会社の執務室や地中熱研究棟での取材、インタビューのほか、三島町の宮下温泉掘削現場、葛尾村に帰還し賠償井戸のおかげで生業を再開された丹伊田さんを訪ねる様子などを撮影し、最後は私の自宅で、家内を含めたインタビューを受けることになった。当初は、福島の地下にある宝物の紹介がメインのはずであったが、出来上がった映像は私にスポットが当たったものになっていて、戸惑いを感じている。
3・反響が大きかった
6月21日(金)午後7時30分からの「ここに福あり f MAP」ふくしま“宝の穴めぐり”の後半部分で8分程度放映された。また翌週6月27日(木)午後6時過ぎの“はまなかあいづTODAY”の最後の部分で“モグラを超えた”地下のスペシャリストと題して放映された。それぞれ再放送もあったようである。
会社では放送日時を社員などには知らせていたが、私はほとんど誰にも知らせていなかったので、かなりの方からお叱りを受けることになった。どのように取り上げられるのかわからないので恥ずかしいという気持ちと、多くの人の関心を引くこともないだろうという思いであった。
放映後、隣近所や関係団体の方々、妻の関係者などから思いがけないほど、多くの反響が寄せられ、驚き恐縮している。NHKの持つ情報発信力とマスコミに取り上げられることの持つ意味を考えさせられた。
4・取材を受けての感想
①地下にかかわる仕事は生活・産業・防災など客観的には非常に重要であるにもかかわらず、地味で日の当たらないマイナーな社会的評価になっている。

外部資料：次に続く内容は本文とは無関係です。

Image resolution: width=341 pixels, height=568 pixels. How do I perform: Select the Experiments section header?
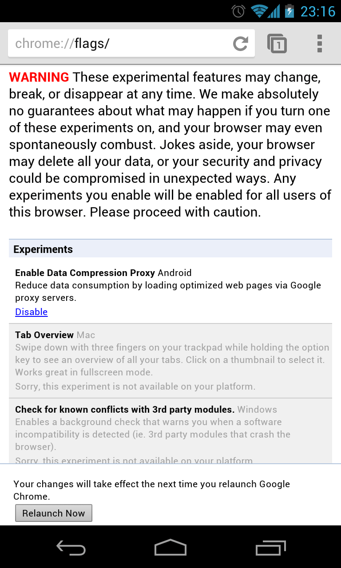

その理由は、社会の無知と無理解にある、と思い込もうとしていた。
②取材を受け、福島の地下の宝物の話をしようとした時、私が準備できたのは地質図と鉱山の一覧表くらいのものであった。一般の人たちが地質図から過去の出来事を読み取り、未来を想像することはできない。物語を組み立て、だれでも理解できるように説明するのは私たちの役割である。
③日本列島は地震や火山活動の活発な時代に入っている、また地球温暖化による気象災害の大規模化多発化が進んでいるといわれる。私たちに期待される役割は非常に大きくなっている。役割を果たすためには、どうしたら素人にもわかってもらえるか、を真剣に考えなければならない。
④50年以上の私の地下生活の中で、かかわりあった多くの課題に対して、関係者誰にでもわかってもらえる努力をしてきただろうか。仕事の一つ一つの局面で、わかりやすい絵や写真、立体模型、動画やCGなど説明の道具を少しずつでも準備していたら、「福島の地下の宝物」についてたくさんの情報を提供できたのではないか。
⑤私たちは今、「地中熱利用の効果と重要性」を行政や建設関係者が理解してくれない、防災対策上の地盤情報の整理と整備の必要性を行政機関が理解してくれない、と嘆いている。嘆きからは何も生まれない。自らの知恵と努力で、わかってもらえるための作業を息長く続ける以外にない。NHKの取材を受けて、私の50年の地下生活の中で足りなかったものを発見させられ、生きている間に少しでも取り返さなければならないと思う次第である。